Lorna Meaden, 2012 ALCC Featured Artist


Colorado potter, Lorna Meaden is one of the featured artists at the 2012 Alabama Clay Conference. 
Here is a quick description about her career and work:

With her elegant and sensuous vessels, Lorna Meaden puts her own spin on historical ornamentation and celebrates the practical use of everyday, utilitarian objects. “Handmade pots are potent in their power to reveal the extraordinary, within the ordinary,” she says. She contrasts elements of extravagant embellishment with a rough-hewn, home-spun, sensibility. One of America’s most popular potters, Meaden exhibits in galleries and museums nationwide. She has been a resident at the most prestigious art instruction centers in the country, and currently resides in Durango, Colorado where she calls herself a studio potter.

Inspired by the Arts and Crafts Movement of the nineteenth century, Meaden honors the handmade useful object as a valuable entity and a sacred tradition.
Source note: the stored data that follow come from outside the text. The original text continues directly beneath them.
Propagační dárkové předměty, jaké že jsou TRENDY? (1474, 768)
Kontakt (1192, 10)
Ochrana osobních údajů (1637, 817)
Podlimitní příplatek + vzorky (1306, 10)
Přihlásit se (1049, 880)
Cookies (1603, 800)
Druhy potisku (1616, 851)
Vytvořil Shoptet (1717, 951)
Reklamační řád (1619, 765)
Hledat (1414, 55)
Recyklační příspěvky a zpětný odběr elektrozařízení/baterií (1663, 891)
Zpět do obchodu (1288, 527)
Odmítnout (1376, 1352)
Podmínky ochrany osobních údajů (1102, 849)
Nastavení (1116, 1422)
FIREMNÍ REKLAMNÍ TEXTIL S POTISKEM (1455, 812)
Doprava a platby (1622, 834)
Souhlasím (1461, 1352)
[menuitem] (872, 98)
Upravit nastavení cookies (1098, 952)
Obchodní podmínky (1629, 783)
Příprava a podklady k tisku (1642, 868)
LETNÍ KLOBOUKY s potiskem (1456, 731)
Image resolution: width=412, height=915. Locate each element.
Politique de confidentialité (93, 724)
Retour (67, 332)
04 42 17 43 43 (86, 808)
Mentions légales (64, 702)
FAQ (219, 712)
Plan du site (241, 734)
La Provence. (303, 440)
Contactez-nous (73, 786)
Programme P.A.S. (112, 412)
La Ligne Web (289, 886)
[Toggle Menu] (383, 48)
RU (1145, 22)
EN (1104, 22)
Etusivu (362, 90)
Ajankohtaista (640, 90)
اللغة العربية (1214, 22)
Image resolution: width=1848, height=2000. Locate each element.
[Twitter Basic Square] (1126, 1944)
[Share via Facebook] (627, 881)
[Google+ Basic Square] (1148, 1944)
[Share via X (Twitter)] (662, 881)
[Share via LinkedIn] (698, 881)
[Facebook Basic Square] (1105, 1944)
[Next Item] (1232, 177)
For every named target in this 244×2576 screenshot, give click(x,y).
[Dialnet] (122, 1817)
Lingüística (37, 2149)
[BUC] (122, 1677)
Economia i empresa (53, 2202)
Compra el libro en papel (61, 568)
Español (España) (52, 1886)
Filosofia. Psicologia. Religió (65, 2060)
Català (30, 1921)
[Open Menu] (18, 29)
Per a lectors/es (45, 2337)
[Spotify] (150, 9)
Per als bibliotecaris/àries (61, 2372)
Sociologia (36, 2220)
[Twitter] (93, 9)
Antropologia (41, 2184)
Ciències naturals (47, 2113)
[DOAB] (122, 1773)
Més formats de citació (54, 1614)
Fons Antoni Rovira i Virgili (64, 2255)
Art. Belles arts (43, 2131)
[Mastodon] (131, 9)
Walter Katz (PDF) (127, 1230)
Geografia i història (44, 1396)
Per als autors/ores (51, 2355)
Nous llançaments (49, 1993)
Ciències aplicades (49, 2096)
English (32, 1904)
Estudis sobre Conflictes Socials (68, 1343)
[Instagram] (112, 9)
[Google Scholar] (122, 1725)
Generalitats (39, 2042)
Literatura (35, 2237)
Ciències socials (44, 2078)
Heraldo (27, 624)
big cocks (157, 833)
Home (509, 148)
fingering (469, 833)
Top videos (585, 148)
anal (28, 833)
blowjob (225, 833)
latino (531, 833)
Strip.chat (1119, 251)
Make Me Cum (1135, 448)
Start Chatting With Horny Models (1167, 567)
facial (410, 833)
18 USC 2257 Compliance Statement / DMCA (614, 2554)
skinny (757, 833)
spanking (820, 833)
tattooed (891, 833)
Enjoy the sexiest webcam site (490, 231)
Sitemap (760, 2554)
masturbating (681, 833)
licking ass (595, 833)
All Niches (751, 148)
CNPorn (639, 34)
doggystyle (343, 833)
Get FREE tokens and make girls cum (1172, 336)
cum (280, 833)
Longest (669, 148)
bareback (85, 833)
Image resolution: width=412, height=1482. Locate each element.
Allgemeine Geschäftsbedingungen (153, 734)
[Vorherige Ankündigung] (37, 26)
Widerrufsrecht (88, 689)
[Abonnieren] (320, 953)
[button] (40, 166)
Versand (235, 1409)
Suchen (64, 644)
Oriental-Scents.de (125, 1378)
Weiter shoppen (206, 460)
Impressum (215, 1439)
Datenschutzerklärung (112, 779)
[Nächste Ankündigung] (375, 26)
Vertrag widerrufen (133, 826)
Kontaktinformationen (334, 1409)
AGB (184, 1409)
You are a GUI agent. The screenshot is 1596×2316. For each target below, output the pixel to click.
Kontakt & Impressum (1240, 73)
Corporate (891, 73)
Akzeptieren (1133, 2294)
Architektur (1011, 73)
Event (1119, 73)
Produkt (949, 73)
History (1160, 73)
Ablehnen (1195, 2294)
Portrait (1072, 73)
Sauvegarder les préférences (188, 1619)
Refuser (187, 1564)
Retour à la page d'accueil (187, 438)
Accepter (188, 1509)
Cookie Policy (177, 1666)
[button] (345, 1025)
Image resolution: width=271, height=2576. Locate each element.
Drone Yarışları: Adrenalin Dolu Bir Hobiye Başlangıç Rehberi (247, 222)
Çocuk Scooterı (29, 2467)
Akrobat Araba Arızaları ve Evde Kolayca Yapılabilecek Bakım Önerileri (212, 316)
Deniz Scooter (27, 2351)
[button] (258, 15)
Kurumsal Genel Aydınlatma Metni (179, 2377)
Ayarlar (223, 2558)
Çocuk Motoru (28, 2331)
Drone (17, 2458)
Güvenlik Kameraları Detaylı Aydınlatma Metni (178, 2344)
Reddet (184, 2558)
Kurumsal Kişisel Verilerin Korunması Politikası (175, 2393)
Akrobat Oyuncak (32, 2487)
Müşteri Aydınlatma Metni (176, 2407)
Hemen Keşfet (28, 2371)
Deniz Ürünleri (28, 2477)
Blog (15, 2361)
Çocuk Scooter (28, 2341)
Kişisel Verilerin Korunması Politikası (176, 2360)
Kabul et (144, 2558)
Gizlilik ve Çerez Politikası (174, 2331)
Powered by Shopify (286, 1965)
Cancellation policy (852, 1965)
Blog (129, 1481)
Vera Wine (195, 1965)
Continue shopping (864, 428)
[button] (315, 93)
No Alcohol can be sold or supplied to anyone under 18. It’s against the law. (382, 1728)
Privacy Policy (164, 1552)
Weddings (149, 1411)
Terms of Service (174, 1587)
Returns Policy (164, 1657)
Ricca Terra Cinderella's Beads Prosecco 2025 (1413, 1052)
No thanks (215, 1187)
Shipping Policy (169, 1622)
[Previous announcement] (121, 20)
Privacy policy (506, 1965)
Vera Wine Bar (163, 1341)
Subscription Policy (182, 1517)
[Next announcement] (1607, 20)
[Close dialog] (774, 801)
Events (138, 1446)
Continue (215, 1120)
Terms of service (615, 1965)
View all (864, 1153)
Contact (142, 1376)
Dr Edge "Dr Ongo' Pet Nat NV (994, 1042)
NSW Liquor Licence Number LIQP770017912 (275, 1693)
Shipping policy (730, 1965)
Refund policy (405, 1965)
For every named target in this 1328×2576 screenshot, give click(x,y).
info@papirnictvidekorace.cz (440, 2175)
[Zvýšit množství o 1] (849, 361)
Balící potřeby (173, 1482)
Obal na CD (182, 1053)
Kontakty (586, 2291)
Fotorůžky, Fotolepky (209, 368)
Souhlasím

She spurns the modern proclivity to assign worth based on convenience rather than authenticity and uniqueness, revering instead the intimate connection fostered in handmade items—between the user of the piece and the artisan who made it.  If handmade work is a luxury in today’s world, Meaden’s use of adornment on her work extends the idea of extravagance. Yet while her forms are playfully suggestive of Baroque and Rococo grandeur, her use of material remains in the dominion of old-fashioned folk pottery. Rather than using delicate white porcelain with shiny luster embellishments, her materials retain the bulky, neutral-glazed solidity that give her work the delightful balance between the fancy and the uncomplicated.